Het rapport, vermeld in het eerste lid, bevat: 1° de bespreking van de voortgang;2° de bespreking van de kritische succesfactoren;3° de resultaten van het project die al zijn verwezenlijkt;4° de lessen die getrokken zijn;5° de beleidsaanbevelingen die gebaseerd zijn op de inzichten en de resultaten van het project. De erkenninghouder herhaalt de rapportering elk jaar voor de duur van de erkenning. § 2. De erkenninghouder bezorgt uiterlijk drie maanden na het verstrijken van de erkenning conform artikel 10/1.4.1, § 2, van het Energiebesluit van 19 november 2010, een rapport met een eindevaluatie van het project aan de Vlaamse minister, bevoegd voor de energie.
Het rapport, vermeld in het eerste lid bevat: 1° de bespreking van de kritische succesfactoren die hebben bijgedragen tot het al dan niet slagen van het project;2° de lessen die uit de elementen, vermeld in punt 1°, kunnen worden getrokken, de manier waarop het project kan worden veralgemeend;3° de beleidsaanbevelingen die gebaseerd zijn op de inzichten en de resultaten van het project. § 3. De erkenninghouder bezorgt beleidsaanbevelingen die betrekking hebben op energiegemeenschappen van burgers en hernieuwbare-energiegemeenschappen als vermeld in de Europese richtlijn (EU) 2019/944 van het Europees Parlement en de Raad van 5 juni 2019 betreffende gemeenschappelijke regels voor de interne markt voor elektriciteit en tot wijziging van Richtlijn 2012/27/EU respectievelijk de Europese richtlijn (EU) 2018/2001 van 11 december 2018 van het Europees Parlement en de Raad ter bevordering van het gebruik van energie uit hernieuwbare bronnen, voor 31 augustus 2020 aan de Vlaamse minister, bevoegd voor de energie.
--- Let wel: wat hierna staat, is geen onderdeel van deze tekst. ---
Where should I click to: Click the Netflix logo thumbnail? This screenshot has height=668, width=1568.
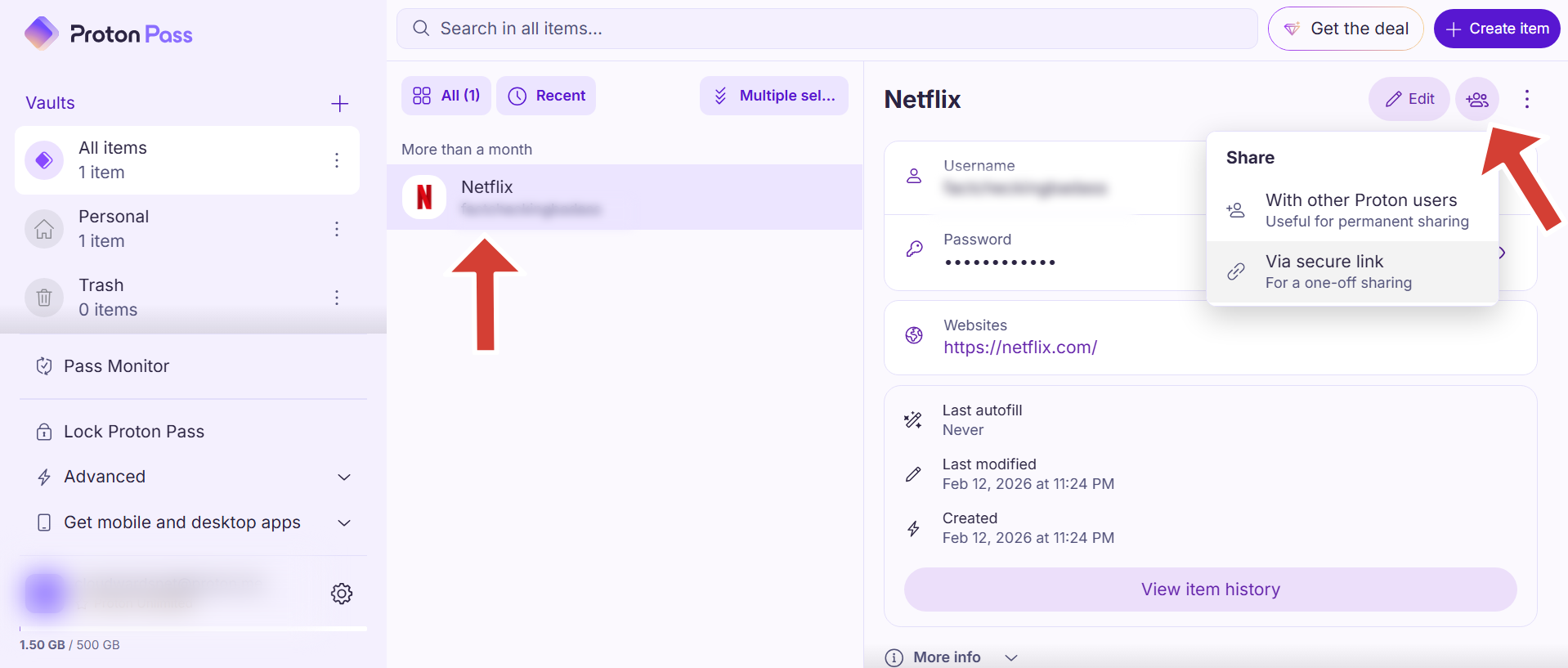pyautogui.click(x=424, y=197)
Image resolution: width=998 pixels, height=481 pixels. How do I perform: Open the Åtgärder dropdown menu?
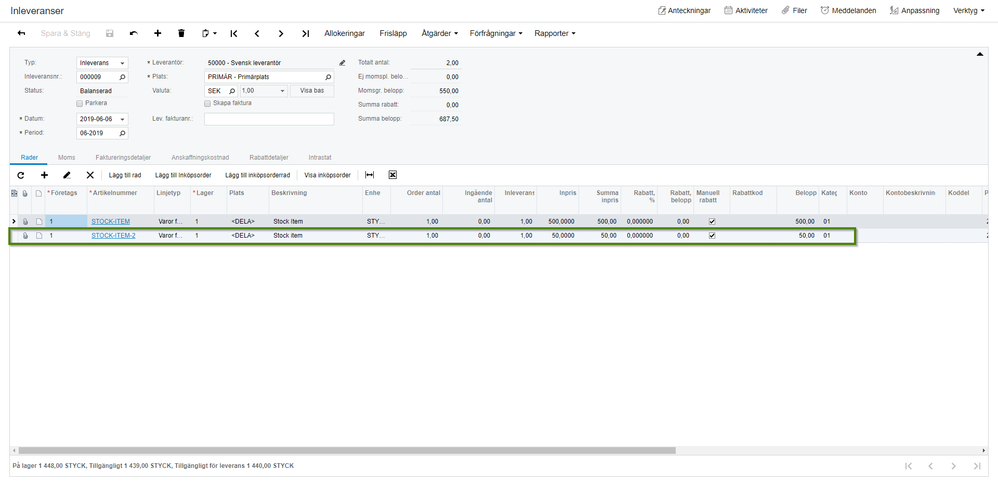pyautogui.click(x=440, y=33)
Art. 6.De heer Leonardo Meeus, associate professor energiemarkt aan de Vlerick Business School, wordt aangeduid als externe expert.
De taak van de externe expert omvat naast het verplichte nazicht van het eindrapport, vermeld in artikel 5, § 2, ten minste de kritische evaluatie van het verplichte jaarlijkse rapport, vermeld in artikel 5, § 1, vooraleer dat rapport wordt bezorgd aan de Vlaamse minister, bevoegd voor de energie.
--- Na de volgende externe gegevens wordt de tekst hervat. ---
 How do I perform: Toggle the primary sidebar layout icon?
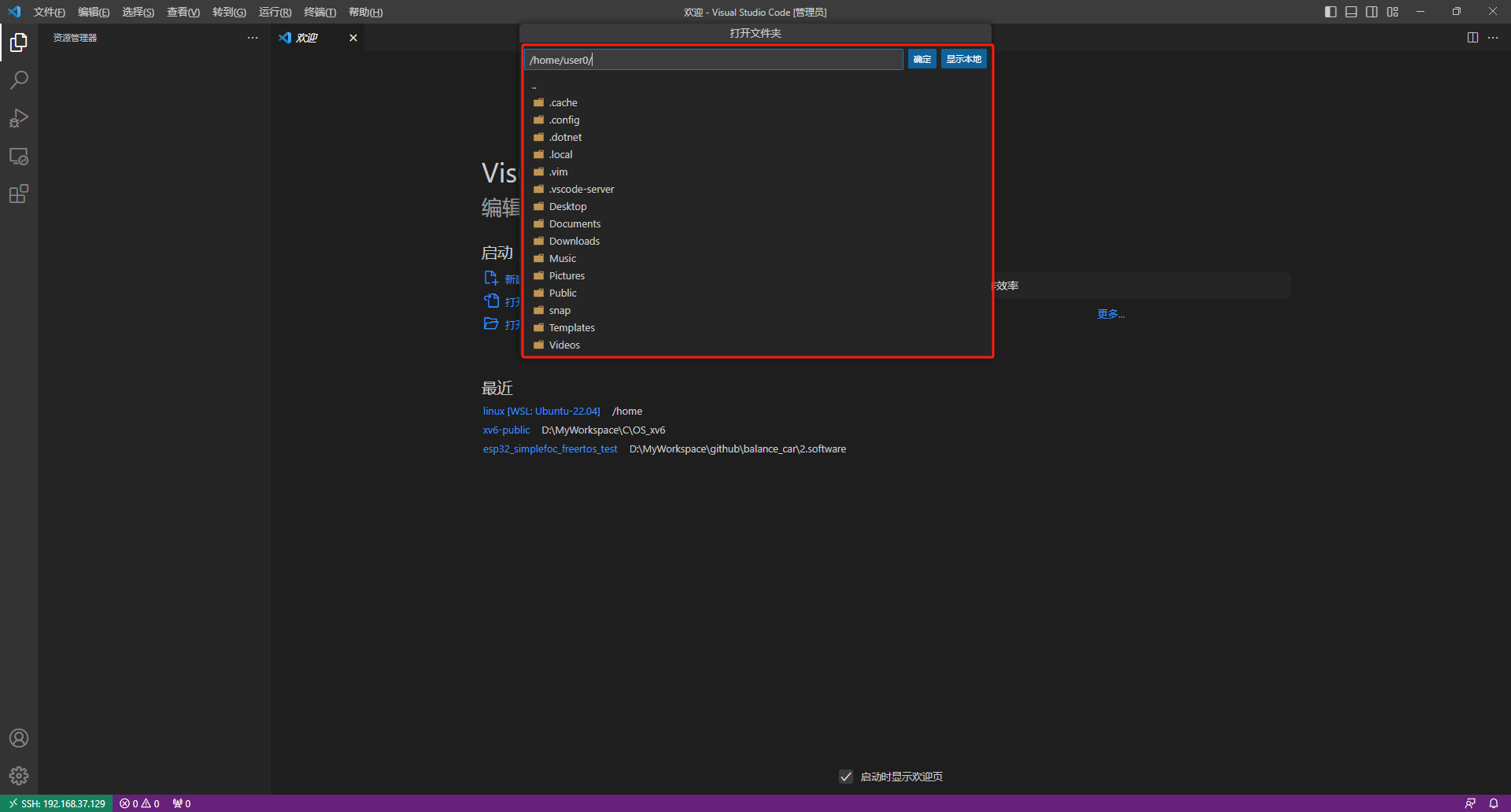click(x=1331, y=12)
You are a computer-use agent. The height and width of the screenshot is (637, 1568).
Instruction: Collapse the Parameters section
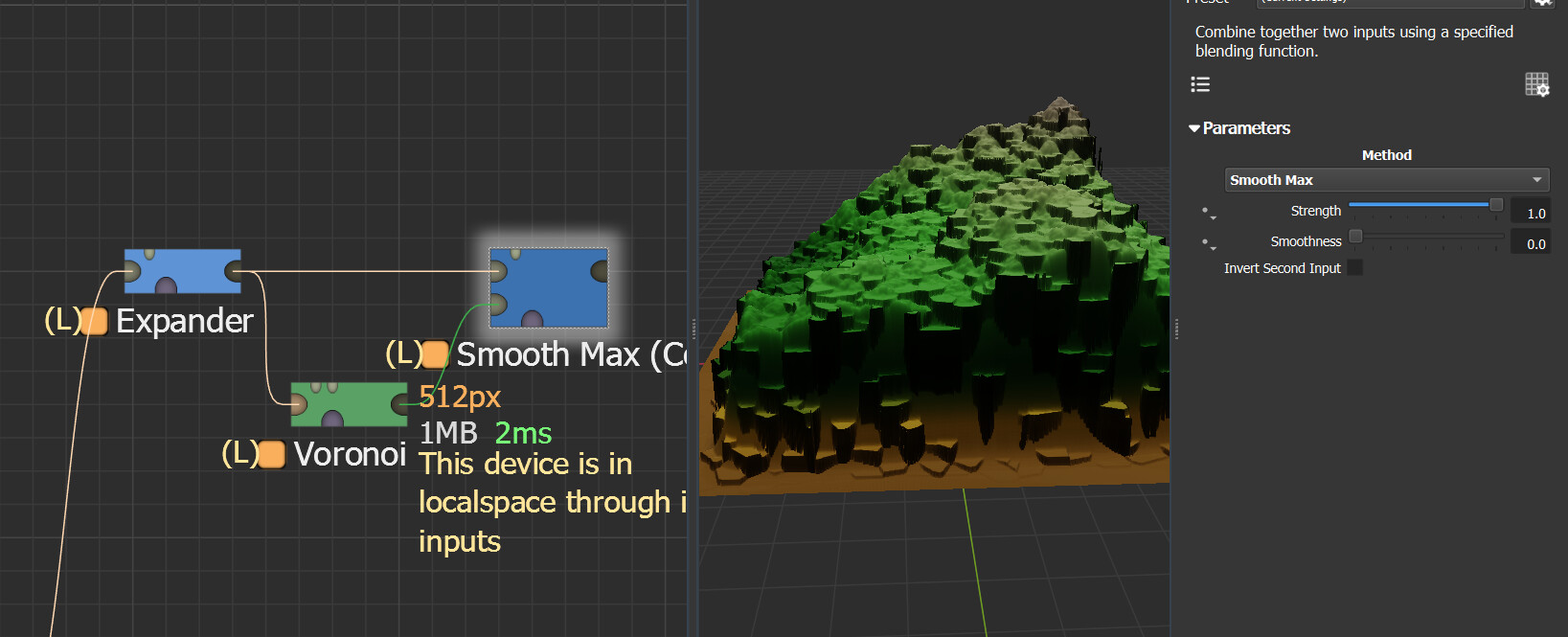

De kosten die verbonden zijn aan de taak van de expert, zijn volledig ten laste van de erkenninghouder.
Art. 7.De personeelsleden van de VREG houden toezicht op de naleving van de bepalingen van dit besluit. Artikel 13.1.2, § 2, van het Energiedecreet van 8 mei 2009 is daarbij van overeenkomstige toepassing.
Art. 8.Dit besluit treedt in werking op de dag van de bekendmaking ervan in het Belgisch Staatsblad en treedt buiten werking vijf jaar na de datum van de inwerkingtreding van dit besluit.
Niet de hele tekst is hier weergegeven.